(ca. 2285-2250 B.C.E. City of Ur, Sumeria)
Category: Art workers
Occupation: Poets, Writers, Priestess
Unique distinction: The first writer and poet in history, the first author in history who wrote in the first-person narrative.
My Lady, I will proclaim your greatness in all lands and your glory! Your way and great deeds I will always praise! (In-nin me-hus-a 1:254-5);
I am yours! It will always be so! May your heart cool off for me (In-nin me-hus-a l:246-7 & 250)
Video: Priestess and author
Achievements and contributions:
Social and professional position: Enheduanna was an Akkadian princess, priestess of Inanna, poetess, hymn writer.
The main contribution to (Best known for): Enheduanna is one of the earliest authors and poets known by name in world history. She was remembered as an important figure, perhaps even attaining semi-divine status. Her influence is believed to have assisted in the merging of the Akkadian Ishtar with the Sumerian Inanna.
Enheduanna was an Akkadian princess as well as a high priestess of the temple of Nanna, the Akkadian moon god, in the largest city and centre of her father’s empire, the city of Ur.
She was a mystical and heroic figure. En-hedu-аnа is also known as means “High priestess ornament of Ana” (‘En’ -High Priestess, ‘hedu’-Ornament, ‘Ana’ “heaven” or “the God of the Heaven”).
She is the world’s oldest known author whose works were written in cuneiform approximately 4300 years ago.
Enheduana is known to us as the author of several Sumerian hymns. The literary texts are also the first to utilize a first-person narrative mode.
As a priestess, Enheduanna venerated Inanna, the daughter of Nanna, above other gods of the Sumerian pantheon. Hymns to Inanna or En-hedu-ana’s Hymns to Inanna are some of the oldest examples of literature in recorded history.
Enheduanna wrote three hymns to Inanna which survive and which illustrate three quite different themes of ancient religious faith.
In one, Inanna is a ferocious warrior goddess who defeats a mountain even though other gods refuse to help her.

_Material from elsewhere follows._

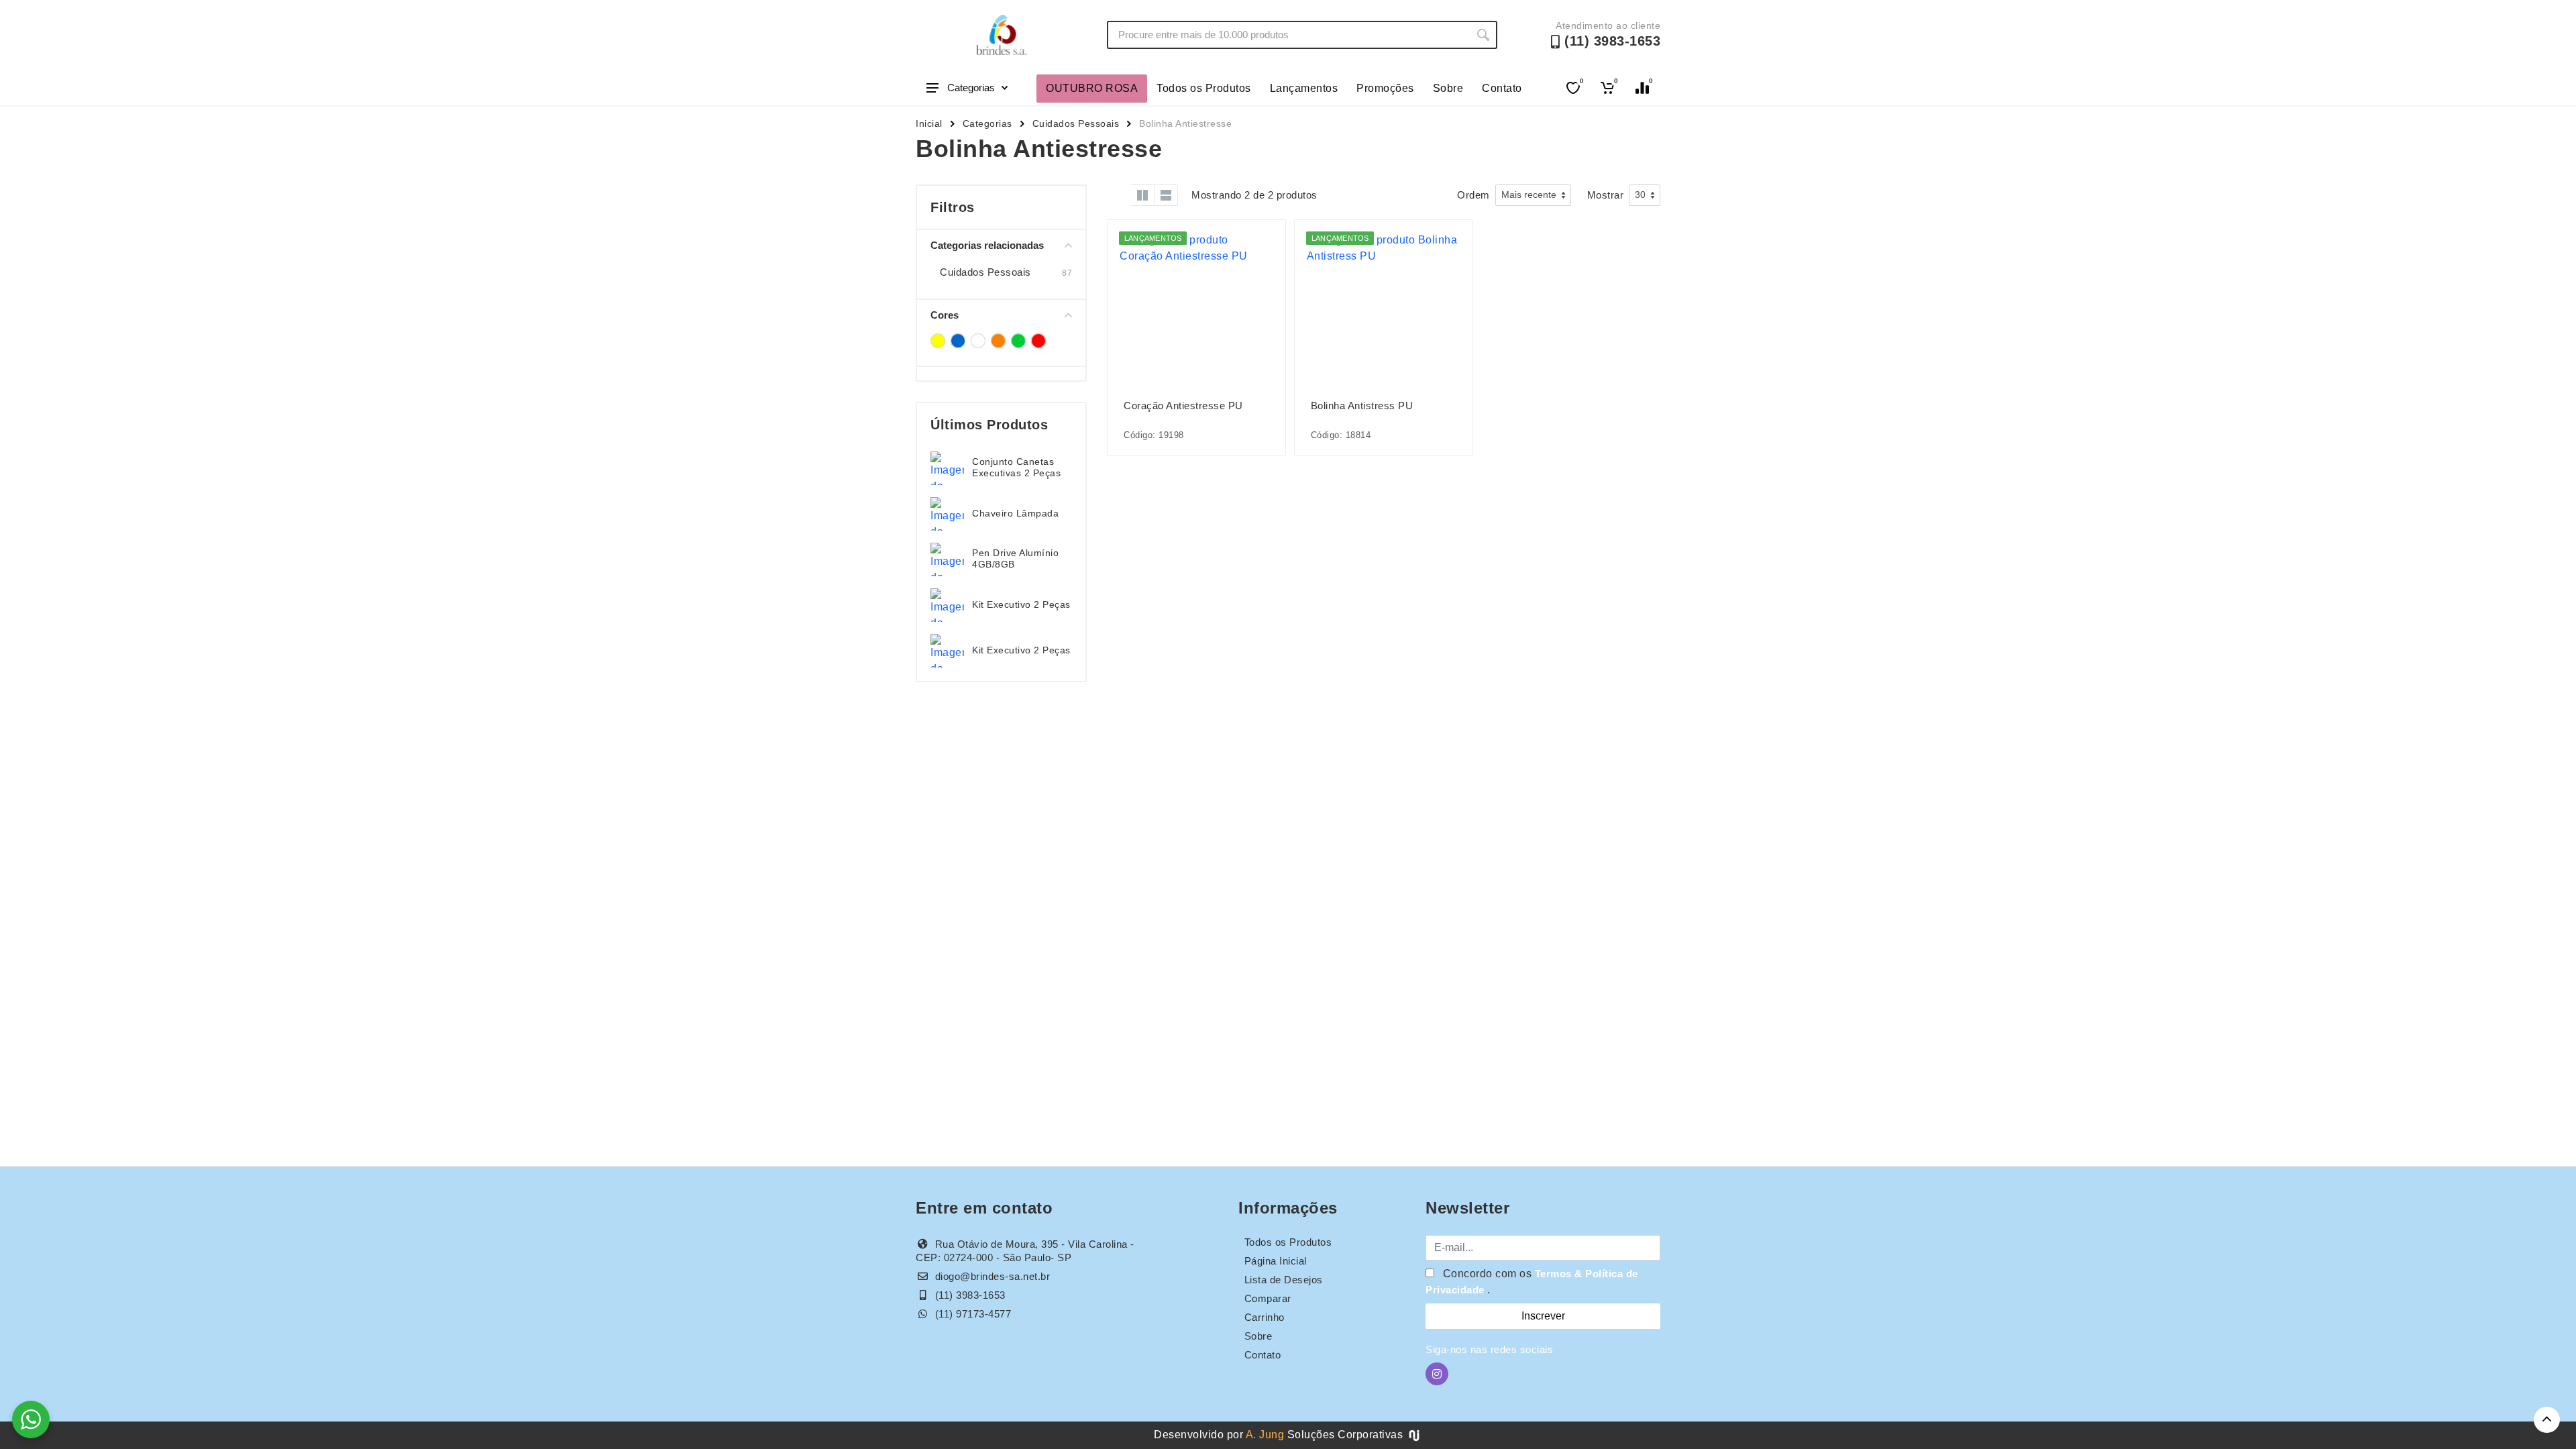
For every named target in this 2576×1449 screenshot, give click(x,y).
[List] (1166, 195)
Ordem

A second, thirty stanzas in length, celebrates Inanna’s role in governing civilization and overseeing the home and children.
In a third, Enheduanna calls on her personal relationship with the goddess for help in regaining her position as a priestess of the temple against a male usurper.
In each of her works, she steps forward to speak in the first person moving from the third.
She was the first non-anonymous author in world literature and wrote in the first-person narrative, “I, Enheduanna…”. Her Hymn displays the concept of a personal relationship with the divine: I am yours! It will always be so!
The hymns she wrote to Inanna celebrate her individual relationship with Inanna, thereby setting down the earliest surviving verbal account of an individual’s consciousness of her inner life.
Major works: At least 53 other hymns survive that are attributed to Enheduanna, including three hymns to the moon god, Nanna,
1.In-nin-ša-gur-ra “A Hymn to the Goddess Inanna”( “Stout-hearted Lady”).
2.Nin-me-huš-a “Inanna and Ebih”.
3. Nin-me-šar-ra “The Exaltation of Inanna”. as well as 42 hymns to the 42 gods from 42 temples who gave the victory to her father.
Origin: She was the daughter of great king Sargon of Akkad, the first ruler to unite northern and southern Mesopotamia. Sargon was purported to be the son of a priestess. Her mother Queen Tashlultum also was a Sumerian from southern Mesopotamia.
Education: She was educated as an Akkadian princess and priestess.
Her father Sargon founded Mesopotamia the first royal dynasty (2371-2316 BC.) and created the first Empire in world history.
Enheduanna became a priestess of the god Nanny (shum.-Nanna (r) or Shin (akk.šin) during the life of Sargon.
In this position, she travelled to other cities in the empire. Enheduanna helped her father solidify his political power and unite the Sumerian city-states by merging the worship of many local city goddesses into the worship of the Sumerian goddess, Inanna.
Near the end of her life, En-hedu-ana called on Inanna for help as she reveals in Nin-me-sar-ra, her most famous hymn because she has been temporarily dislodged from her position by Lugal-Ane a rebelling Sumerian King.
She was able to inspire people to fight against the rebel king and win 9 victories in the 9 battles.
This allowed her nephew, Naram Sin, who was then king, to successfully unite Sumer and Akkad for several years. After this historic coup, En-hedu-ana was restored to her post as En of Nanna in Ur.
She travelled widely, writing hymns extolling the virtues of many temples. She also survived being deposed and exiled, later returning to her position at Ur sacred temple. Enheduanna wears a ruffled dress and a brimmed turban, a sign of her office.
Zest: She has been dubbed the “Shakespeare of Sumerian literature.” Enheduanna’s work has been translated and compiled into a unified narrative by Sumerian scholar Samuel Noah Kramer and poet Diane Wolkstein. In 2015, the IAU named a crater on Mercury after Enheduanna.